The cluster was failing. Pods couldn’t talk to each other the way they should. Someone had pushed a change without a firewall plan, and the network was wide open. This is where Kubernetes Network Policies save you. For microservices architecture (MSA), they are not optional—they are the difference between order and chaos.
What Kubernetes Network Policies Do
Kubernetes Network Policies define how pods communicate: who they can talk to, and who they can’t. They work at the IP and port level. By default, Kubernetes allows all traffic between pods, namespaces, and external endpoints. In a microservices architecture, that default is a security hole. Network Policies let you lock it down.
Why They Matter for MSA
MSA means many small services, often across multiple namespaces. Without strict rules, a compromised service can scan or attack others. Network Policies give you control over pod-to-pod, pod-to-service, and external traffic flows.
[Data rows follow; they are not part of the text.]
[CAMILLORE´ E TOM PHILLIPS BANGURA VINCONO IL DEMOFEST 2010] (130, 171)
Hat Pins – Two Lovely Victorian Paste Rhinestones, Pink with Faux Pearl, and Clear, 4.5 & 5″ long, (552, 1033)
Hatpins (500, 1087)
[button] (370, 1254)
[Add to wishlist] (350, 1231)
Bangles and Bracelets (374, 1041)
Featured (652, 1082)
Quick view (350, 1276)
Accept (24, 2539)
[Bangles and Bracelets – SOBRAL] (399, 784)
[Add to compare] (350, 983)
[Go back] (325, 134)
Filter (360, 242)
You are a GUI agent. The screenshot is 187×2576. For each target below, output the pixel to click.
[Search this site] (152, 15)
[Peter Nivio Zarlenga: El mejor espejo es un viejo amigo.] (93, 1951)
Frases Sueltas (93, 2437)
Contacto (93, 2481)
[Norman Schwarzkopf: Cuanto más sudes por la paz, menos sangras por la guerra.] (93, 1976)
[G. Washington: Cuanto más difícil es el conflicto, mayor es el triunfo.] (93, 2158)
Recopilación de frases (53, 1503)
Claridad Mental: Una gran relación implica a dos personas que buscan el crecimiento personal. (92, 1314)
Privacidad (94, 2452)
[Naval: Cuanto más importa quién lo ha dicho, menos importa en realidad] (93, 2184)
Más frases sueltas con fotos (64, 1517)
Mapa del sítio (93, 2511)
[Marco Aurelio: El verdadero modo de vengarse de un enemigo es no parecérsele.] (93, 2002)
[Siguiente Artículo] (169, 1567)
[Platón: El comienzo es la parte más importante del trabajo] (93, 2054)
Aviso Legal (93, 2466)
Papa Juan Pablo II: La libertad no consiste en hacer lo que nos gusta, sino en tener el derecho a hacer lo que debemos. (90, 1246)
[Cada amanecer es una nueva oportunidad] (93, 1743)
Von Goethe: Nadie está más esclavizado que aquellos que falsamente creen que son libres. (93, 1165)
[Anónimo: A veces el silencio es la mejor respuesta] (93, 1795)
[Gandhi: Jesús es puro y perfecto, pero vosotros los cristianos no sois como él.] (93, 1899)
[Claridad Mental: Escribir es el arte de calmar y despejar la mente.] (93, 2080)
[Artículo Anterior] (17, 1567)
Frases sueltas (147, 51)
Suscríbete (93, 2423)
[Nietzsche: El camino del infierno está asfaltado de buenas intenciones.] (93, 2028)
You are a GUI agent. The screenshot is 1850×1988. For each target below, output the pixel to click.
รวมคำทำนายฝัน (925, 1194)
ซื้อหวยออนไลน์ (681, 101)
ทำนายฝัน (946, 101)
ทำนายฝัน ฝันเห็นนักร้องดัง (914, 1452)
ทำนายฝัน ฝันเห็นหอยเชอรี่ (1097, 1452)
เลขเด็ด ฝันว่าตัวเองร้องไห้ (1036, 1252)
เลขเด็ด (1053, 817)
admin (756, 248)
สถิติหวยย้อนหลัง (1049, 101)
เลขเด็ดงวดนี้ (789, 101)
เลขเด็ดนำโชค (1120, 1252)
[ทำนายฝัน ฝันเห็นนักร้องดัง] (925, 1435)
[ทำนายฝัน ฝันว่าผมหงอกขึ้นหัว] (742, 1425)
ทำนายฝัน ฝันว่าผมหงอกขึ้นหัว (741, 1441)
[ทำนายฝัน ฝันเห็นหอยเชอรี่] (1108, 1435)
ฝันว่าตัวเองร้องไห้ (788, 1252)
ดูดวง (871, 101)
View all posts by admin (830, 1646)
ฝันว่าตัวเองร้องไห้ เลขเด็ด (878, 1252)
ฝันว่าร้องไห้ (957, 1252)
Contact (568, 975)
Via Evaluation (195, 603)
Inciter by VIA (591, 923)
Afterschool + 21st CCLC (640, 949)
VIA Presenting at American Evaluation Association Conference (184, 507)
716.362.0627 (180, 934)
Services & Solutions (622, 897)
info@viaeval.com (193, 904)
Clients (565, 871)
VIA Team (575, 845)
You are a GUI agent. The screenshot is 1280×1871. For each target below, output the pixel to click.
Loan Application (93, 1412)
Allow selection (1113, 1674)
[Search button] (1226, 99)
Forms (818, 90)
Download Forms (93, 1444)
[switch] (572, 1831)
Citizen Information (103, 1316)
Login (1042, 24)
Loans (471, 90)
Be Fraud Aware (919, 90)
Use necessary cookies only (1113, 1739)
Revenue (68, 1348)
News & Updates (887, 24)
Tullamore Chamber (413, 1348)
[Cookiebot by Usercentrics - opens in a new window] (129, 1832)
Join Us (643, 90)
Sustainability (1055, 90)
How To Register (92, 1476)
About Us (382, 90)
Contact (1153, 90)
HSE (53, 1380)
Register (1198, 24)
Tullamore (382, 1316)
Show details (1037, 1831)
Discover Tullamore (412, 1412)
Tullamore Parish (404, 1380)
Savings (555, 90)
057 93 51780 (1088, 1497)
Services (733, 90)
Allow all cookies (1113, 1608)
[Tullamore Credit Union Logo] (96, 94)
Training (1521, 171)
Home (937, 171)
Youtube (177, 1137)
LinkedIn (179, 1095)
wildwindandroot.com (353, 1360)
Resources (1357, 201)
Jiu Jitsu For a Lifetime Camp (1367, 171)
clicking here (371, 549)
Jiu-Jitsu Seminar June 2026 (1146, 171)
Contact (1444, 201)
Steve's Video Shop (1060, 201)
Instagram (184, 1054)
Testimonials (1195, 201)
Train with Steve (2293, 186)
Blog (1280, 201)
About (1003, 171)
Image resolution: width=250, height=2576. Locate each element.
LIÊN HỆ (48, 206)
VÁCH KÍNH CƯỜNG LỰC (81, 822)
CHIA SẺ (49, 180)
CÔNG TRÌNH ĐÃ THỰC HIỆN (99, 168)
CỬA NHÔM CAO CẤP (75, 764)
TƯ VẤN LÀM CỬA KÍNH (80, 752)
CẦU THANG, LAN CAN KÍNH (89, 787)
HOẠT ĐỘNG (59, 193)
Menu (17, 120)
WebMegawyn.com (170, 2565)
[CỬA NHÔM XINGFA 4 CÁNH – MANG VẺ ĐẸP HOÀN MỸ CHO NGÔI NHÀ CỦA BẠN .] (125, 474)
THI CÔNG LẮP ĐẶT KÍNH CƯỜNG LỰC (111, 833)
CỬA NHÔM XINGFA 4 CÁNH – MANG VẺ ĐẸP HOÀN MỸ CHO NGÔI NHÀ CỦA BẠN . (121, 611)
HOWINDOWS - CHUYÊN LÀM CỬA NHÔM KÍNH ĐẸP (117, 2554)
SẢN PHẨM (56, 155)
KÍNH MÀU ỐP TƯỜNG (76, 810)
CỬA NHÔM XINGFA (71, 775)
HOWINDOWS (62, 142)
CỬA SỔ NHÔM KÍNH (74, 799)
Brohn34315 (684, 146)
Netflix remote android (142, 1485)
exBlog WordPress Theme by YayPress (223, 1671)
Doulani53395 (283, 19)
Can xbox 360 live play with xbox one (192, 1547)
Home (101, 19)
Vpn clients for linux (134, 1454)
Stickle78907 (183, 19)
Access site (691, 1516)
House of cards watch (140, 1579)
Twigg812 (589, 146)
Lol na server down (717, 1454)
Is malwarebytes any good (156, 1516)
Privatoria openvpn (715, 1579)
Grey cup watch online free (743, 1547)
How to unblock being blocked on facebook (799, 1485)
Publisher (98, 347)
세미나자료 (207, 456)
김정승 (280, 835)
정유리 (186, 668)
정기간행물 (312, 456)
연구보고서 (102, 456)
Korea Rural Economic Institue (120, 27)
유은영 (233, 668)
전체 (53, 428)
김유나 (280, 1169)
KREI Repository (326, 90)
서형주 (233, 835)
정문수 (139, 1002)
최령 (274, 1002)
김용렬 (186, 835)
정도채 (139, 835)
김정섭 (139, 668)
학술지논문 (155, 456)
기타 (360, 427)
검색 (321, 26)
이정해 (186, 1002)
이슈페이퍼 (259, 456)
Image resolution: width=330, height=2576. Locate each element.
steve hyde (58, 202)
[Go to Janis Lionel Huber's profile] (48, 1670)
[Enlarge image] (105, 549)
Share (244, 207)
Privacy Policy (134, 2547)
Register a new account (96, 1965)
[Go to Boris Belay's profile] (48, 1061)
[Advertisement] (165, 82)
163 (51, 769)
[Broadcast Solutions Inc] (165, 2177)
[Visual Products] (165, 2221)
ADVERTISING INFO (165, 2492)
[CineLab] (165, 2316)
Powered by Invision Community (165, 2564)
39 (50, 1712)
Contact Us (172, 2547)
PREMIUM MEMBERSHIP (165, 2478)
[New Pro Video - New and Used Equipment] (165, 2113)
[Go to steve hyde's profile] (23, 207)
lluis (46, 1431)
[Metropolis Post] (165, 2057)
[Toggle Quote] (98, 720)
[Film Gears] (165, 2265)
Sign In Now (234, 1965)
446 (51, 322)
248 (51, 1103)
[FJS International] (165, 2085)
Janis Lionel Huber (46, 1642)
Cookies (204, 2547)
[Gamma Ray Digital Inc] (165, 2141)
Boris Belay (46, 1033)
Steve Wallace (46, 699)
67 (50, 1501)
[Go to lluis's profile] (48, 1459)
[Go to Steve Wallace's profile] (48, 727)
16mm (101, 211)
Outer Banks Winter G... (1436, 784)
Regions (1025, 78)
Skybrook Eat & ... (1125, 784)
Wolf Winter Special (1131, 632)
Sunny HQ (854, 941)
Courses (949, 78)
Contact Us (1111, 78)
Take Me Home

They isolate workloads, enforce zero-trust, and cut lateral movement in an attack.
Core Elements of a Network Policy
- Pod Selector: Labels target pods for the policy.
- Ingress Rules: Define allowed incoming traffic.
- Egress Rules: Define allowed outgoing traffic.
- Namespace Selector: Restrict connections to specific namespaces.
Combine these selectors and rules to shape exactly how your MSA components communicate.